▶ WHAT YOU WILL DO: Below is a listing. Quote from it, exactly, the lines from the one containing "The height and width of the screenshot is (695, 1215)." down to the one containing "Given: Go to 信息公开 in top navigation", both ends included, and nothing else.

WORKING DATA: Begin

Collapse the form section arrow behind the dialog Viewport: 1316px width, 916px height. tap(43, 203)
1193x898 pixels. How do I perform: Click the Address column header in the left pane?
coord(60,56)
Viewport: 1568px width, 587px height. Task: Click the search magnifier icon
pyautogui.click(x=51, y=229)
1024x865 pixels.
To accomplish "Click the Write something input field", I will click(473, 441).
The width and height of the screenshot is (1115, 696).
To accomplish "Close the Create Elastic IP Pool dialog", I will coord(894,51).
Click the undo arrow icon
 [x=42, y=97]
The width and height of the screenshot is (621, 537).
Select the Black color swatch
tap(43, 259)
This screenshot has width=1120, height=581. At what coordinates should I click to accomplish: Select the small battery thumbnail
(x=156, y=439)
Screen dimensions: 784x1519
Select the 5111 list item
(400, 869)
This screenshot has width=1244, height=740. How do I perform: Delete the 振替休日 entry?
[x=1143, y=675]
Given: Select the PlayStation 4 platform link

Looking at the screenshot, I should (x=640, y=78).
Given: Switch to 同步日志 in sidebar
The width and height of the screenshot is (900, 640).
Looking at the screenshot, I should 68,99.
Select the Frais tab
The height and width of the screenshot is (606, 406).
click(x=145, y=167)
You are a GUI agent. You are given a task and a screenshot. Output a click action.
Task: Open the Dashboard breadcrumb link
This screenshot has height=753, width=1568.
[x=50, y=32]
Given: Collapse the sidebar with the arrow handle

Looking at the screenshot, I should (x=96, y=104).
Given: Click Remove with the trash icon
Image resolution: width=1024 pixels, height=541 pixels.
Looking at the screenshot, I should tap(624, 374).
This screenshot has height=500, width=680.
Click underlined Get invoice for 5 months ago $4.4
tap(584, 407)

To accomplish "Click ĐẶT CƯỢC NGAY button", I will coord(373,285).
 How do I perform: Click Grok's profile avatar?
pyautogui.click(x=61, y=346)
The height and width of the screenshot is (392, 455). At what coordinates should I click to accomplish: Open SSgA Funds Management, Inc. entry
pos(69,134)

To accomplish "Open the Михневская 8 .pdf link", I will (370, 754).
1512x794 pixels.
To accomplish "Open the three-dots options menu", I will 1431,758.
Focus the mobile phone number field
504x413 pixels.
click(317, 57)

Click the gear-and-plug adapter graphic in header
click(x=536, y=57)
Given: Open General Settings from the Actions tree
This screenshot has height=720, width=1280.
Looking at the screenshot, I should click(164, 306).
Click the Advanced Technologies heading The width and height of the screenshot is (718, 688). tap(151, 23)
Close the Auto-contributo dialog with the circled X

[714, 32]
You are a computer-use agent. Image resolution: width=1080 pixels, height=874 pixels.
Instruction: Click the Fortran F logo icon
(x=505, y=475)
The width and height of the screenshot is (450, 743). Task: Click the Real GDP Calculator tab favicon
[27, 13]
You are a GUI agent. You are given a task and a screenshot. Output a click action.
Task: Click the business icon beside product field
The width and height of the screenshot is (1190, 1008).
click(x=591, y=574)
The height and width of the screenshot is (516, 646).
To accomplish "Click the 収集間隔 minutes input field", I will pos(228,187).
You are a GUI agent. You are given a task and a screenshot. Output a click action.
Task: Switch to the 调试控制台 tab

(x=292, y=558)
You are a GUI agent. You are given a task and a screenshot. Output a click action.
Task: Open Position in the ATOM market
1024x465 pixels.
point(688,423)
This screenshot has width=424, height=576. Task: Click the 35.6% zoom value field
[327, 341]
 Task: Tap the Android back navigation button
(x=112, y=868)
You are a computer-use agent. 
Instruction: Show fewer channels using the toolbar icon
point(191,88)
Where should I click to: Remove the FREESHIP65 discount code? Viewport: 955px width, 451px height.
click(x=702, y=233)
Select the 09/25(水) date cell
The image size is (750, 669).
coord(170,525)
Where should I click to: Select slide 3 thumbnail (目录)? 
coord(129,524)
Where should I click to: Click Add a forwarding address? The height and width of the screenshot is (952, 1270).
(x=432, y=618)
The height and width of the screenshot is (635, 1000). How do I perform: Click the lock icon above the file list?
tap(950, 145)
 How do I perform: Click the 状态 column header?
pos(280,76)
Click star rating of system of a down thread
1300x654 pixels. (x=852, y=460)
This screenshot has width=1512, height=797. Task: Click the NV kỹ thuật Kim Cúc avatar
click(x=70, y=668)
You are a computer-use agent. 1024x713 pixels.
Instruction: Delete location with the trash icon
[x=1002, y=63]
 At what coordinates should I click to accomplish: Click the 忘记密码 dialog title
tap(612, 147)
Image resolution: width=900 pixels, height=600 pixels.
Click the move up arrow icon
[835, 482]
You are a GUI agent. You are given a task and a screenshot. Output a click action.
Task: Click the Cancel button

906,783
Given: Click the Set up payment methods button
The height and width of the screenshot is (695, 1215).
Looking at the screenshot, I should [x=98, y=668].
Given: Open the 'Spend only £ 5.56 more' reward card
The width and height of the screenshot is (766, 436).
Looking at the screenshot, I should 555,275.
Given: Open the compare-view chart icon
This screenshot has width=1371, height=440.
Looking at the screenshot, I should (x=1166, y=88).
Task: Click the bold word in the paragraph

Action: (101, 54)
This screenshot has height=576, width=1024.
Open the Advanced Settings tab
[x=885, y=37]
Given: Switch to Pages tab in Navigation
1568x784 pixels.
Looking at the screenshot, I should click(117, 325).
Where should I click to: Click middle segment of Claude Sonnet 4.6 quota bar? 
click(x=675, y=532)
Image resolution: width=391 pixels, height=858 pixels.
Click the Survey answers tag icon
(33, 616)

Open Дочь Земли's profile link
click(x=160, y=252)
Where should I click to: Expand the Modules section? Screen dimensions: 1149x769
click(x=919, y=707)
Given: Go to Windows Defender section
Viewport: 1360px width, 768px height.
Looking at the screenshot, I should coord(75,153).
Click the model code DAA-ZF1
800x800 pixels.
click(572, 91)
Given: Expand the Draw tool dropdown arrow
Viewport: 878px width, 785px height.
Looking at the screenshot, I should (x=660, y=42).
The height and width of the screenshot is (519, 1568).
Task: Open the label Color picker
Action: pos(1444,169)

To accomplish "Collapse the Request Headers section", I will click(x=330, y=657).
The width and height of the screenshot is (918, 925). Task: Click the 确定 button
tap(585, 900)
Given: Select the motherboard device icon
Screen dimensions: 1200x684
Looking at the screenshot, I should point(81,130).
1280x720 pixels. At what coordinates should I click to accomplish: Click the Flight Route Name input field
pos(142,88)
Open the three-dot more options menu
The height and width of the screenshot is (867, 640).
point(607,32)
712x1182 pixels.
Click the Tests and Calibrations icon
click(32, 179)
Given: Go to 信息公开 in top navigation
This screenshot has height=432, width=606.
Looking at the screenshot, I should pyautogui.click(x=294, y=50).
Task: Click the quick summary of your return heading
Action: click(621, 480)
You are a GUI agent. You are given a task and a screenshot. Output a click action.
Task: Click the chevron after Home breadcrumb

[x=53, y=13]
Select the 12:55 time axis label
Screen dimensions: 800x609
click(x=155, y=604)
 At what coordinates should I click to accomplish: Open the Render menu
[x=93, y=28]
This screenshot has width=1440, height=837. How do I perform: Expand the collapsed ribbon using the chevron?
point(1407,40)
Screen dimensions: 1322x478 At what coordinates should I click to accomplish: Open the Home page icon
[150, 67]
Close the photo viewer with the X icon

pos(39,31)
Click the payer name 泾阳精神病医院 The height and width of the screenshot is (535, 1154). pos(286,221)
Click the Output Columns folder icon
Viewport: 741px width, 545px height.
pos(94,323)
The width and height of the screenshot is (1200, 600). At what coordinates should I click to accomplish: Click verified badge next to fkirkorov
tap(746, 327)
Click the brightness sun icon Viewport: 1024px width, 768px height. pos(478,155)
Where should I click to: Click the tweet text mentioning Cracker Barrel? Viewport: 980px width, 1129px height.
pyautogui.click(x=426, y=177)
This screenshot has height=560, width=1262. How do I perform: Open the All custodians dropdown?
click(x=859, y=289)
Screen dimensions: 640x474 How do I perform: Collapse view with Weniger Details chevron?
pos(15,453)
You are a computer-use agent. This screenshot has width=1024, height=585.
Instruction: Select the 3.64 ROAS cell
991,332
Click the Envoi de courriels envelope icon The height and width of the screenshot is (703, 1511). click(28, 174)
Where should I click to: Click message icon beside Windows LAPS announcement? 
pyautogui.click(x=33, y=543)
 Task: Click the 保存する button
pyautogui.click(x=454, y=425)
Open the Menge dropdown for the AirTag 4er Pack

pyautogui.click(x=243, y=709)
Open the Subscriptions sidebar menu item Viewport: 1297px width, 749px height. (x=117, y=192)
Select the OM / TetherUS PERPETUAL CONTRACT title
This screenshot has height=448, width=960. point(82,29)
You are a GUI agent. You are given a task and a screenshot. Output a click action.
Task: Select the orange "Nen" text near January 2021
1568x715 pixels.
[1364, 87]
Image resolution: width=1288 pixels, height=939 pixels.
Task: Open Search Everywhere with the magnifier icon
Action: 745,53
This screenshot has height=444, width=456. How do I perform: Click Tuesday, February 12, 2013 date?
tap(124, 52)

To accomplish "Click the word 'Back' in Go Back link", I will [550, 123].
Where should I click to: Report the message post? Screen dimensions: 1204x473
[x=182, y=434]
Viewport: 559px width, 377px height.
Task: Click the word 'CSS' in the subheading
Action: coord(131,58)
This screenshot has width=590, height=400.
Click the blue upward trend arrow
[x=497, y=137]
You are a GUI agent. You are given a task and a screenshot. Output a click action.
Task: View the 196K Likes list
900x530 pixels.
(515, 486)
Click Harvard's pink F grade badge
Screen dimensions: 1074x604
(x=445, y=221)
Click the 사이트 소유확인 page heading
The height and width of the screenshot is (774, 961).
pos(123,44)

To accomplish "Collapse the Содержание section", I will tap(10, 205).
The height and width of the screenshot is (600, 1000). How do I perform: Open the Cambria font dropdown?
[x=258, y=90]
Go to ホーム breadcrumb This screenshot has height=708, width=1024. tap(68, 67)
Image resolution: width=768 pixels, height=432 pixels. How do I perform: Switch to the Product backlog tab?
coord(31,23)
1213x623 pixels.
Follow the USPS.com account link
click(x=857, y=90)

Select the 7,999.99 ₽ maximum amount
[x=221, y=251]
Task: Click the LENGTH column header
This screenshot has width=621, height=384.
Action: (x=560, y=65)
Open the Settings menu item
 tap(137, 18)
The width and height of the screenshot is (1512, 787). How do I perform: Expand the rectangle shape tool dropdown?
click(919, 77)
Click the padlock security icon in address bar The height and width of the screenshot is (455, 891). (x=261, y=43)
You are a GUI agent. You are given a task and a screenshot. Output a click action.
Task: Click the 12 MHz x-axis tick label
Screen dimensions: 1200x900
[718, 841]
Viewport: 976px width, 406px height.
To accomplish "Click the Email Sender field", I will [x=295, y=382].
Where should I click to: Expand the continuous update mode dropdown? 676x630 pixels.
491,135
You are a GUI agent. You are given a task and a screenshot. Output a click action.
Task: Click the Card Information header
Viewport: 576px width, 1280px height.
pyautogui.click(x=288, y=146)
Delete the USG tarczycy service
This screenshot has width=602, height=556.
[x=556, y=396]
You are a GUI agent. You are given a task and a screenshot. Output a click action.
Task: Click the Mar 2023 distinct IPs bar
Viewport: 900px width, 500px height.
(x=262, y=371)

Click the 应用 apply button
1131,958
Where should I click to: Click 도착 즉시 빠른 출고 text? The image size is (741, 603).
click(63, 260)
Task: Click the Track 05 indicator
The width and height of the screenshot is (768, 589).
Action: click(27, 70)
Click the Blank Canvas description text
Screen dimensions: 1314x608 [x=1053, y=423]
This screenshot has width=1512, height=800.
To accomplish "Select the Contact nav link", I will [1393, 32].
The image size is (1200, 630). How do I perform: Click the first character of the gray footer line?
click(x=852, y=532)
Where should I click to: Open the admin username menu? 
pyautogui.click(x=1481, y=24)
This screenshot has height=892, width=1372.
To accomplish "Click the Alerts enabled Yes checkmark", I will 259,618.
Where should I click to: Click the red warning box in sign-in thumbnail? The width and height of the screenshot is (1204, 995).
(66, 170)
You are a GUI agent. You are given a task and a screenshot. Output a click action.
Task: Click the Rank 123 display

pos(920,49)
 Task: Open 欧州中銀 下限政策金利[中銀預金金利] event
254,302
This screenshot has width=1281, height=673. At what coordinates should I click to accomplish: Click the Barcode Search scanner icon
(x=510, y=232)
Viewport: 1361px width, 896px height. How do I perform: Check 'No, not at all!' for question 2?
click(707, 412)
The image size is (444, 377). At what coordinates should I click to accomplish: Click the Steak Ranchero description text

WORKING DATA: End

▶ EXERCISE SOLUTION:
The height and width of the screenshot is (695, 1215).
Looking at the screenshot, I should [x=98, y=668].
Given: Open the 'Spend only £ 5.56 more' reward card
The width and height of the screenshot is (766, 436).
Looking at the screenshot, I should 555,275.
Given: Open the compare-view chart icon
This screenshot has width=1371, height=440.
Looking at the screenshot, I should (x=1166, y=88).
Task: Click the bold word in the paragraph

Action: (101, 54)
This screenshot has height=576, width=1024.
Open the Advanced Settings tab
[x=885, y=37]
Given: Switch to Pages tab in Navigation
1568x784 pixels.
Looking at the screenshot, I should click(117, 325).
Where should I click to: Click middle segment of Claude Sonnet 4.6 quota bar? 
click(x=675, y=532)
Image resolution: width=391 pixels, height=858 pixels.
Click the Survey answers tag icon
(33, 616)

Open Дочь Земли's profile link
click(x=160, y=252)
Where should I click to: Expand the Modules section? Screen dimensions: 1149x769
click(x=919, y=707)
Given: Go to Windows Defender section
Viewport: 1360px width, 768px height.
Looking at the screenshot, I should coord(75,153).
Click the model code DAA-ZF1
800x800 pixels.
click(572, 91)
Given: Expand the Draw tool dropdown arrow
Viewport: 878px width, 785px height.
Looking at the screenshot, I should (x=660, y=42).
The height and width of the screenshot is (519, 1568).
Task: Open the label Color picker
Action: pos(1444,169)

To accomplish "Collapse the Request Headers section", I will click(x=330, y=657).
The width and height of the screenshot is (918, 925). Task: Click the 确定 button
tap(585, 900)
Given: Select the motherboard device icon
Screen dimensions: 1200x684
Looking at the screenshot, I should point(81,130).
1280x720 pixels. At what coordinates should I click to accomplish: Click the Flight Route Name input field
pos(142,88)
Open the three-dot more options menu
The height and width of the screenshot is (867, 640).
point(607,32)
712x1182 pixels.
Click the Tests and Calibrations icon
click(32, 179)
Given: Go to 信息公开 in top navigation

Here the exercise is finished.